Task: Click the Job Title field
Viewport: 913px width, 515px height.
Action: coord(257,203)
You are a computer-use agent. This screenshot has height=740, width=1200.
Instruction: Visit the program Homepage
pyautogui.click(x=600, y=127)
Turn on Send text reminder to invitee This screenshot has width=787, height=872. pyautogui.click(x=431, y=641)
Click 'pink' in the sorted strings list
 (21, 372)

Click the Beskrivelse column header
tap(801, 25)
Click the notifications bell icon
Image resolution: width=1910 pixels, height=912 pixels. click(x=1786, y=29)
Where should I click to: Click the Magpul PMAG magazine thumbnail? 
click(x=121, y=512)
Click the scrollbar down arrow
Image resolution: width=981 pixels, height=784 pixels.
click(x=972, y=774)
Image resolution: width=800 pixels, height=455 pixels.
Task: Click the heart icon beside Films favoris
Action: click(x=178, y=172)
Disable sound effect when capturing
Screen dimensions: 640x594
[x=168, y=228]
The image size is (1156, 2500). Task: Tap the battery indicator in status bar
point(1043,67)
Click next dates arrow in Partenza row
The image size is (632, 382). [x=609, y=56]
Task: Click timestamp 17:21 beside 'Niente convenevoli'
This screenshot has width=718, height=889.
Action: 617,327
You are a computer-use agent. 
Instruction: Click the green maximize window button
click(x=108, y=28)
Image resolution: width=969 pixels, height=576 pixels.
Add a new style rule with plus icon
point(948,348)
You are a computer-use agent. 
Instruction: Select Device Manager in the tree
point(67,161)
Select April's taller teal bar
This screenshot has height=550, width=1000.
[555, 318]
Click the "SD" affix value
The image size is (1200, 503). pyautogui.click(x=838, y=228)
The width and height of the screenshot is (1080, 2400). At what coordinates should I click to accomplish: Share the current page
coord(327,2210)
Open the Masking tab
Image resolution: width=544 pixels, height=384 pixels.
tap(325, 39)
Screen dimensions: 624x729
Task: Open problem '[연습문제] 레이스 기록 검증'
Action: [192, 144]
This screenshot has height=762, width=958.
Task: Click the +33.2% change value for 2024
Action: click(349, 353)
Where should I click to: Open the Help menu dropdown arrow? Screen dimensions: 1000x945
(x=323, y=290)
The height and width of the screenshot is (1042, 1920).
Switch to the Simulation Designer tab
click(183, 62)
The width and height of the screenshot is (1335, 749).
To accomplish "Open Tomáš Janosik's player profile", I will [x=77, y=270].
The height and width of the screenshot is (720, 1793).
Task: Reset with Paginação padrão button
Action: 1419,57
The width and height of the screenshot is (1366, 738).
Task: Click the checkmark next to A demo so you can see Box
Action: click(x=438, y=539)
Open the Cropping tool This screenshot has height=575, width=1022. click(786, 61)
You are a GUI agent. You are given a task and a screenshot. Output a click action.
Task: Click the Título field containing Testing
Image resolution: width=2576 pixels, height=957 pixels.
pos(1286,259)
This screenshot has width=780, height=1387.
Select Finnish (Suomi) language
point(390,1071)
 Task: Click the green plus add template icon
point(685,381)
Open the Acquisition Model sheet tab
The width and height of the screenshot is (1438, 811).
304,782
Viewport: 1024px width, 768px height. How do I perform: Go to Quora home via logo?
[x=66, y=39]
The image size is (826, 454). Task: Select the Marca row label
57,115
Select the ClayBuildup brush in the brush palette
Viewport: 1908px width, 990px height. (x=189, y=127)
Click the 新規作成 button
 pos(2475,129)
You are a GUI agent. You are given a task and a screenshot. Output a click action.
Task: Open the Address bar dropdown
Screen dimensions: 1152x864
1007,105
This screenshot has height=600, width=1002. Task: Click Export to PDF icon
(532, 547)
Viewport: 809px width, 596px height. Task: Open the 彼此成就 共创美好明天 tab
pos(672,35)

☆ ☆ ☆ ☆ ☆

When a line in the records above holds "field", that line is to be reported.

Task: Click the Job Title field
Task: Click the Título field containing Testing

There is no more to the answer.